Todo empezó con Los días raros, tema que abre su segundo disco de estudio. Acto seguido, se iban sucediendo: Boca en la tierra y Cenas ajenas. Y entonces cayó!! Copenhague, muy pronto para mí, pero muy aclamada por todo un público enloquecido.
La cosa se calentaba y mucho… después de la séptima canción, Maldita dulzura, muy tarareada por toda la sala. El cantante, Pucho interactuó con el público, haciendo referencia al concierto anterior en Girona e intentando animar ( quizás un leve pique con connotaciones de humor) a la gente, haciéndoles saber que el público gironí gritaba más que el manresà, gran parte de su discurso hecho en catalán.

Desde ese momento la cosa cambió, el silencio desapareció y dio paso a un público ruidoso y entregado con el grupo. Todo fluía…

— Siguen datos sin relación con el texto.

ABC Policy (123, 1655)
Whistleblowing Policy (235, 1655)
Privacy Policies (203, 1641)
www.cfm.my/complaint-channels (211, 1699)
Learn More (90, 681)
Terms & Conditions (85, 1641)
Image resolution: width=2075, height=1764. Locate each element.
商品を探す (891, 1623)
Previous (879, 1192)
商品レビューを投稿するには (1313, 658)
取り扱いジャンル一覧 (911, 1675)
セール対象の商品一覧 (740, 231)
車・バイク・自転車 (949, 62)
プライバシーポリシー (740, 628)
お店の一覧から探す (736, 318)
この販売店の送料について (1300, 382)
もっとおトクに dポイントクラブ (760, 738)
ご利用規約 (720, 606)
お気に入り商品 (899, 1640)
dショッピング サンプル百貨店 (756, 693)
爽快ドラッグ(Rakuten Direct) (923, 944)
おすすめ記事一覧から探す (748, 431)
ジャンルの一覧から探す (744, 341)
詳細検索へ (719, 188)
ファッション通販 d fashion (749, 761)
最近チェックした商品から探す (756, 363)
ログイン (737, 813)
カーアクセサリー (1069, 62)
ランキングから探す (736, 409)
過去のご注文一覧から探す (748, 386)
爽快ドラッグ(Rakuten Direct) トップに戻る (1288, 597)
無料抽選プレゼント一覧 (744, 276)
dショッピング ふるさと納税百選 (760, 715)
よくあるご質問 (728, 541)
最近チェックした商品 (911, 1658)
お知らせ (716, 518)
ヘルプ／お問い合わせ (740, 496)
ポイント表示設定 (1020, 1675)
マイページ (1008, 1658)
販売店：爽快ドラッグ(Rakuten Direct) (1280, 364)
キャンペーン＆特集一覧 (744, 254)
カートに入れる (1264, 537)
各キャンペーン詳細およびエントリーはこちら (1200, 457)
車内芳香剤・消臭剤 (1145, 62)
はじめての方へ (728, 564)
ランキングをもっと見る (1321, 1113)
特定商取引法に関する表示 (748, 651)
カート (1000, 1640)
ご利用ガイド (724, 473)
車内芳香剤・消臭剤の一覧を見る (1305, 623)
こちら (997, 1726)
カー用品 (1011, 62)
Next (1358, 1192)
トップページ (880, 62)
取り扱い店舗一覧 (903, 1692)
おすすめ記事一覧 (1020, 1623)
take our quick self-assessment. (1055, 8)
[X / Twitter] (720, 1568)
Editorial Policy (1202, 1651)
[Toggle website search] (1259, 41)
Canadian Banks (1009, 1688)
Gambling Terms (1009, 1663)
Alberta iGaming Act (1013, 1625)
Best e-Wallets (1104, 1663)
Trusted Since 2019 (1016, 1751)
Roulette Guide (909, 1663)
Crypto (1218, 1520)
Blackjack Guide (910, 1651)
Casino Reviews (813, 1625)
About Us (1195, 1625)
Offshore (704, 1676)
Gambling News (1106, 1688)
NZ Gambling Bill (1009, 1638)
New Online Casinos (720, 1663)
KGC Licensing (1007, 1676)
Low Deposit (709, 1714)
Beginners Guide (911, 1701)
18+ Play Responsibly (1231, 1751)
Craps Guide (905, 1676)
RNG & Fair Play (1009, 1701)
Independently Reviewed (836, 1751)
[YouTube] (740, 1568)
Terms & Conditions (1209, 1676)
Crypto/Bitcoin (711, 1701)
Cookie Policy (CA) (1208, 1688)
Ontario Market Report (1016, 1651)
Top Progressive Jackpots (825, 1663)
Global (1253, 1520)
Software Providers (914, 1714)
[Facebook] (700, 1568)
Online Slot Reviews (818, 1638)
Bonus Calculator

Ellos seguían a su rollo, tocando y disfrutando como si de su primer concierto se tratara, temazo tras temazo, la cosa llegaba a su fin. En el último tema de la noche, La cuadratura del círculo, sacaron un bidón para usarlo como percusión, y esto fue la traca final. Teclados, percusión y un sinfín de sonidos electrónicos, que envolvían y recordaban a una psicodelia de alta calidad.
En total, casi dos horas de disfrute para todos los asistentes que seguramente hubiéramos querido un poco más de los madrileños.
En último lugar, agradecer a la organización de la sala, el trato recibido y la atención prestada.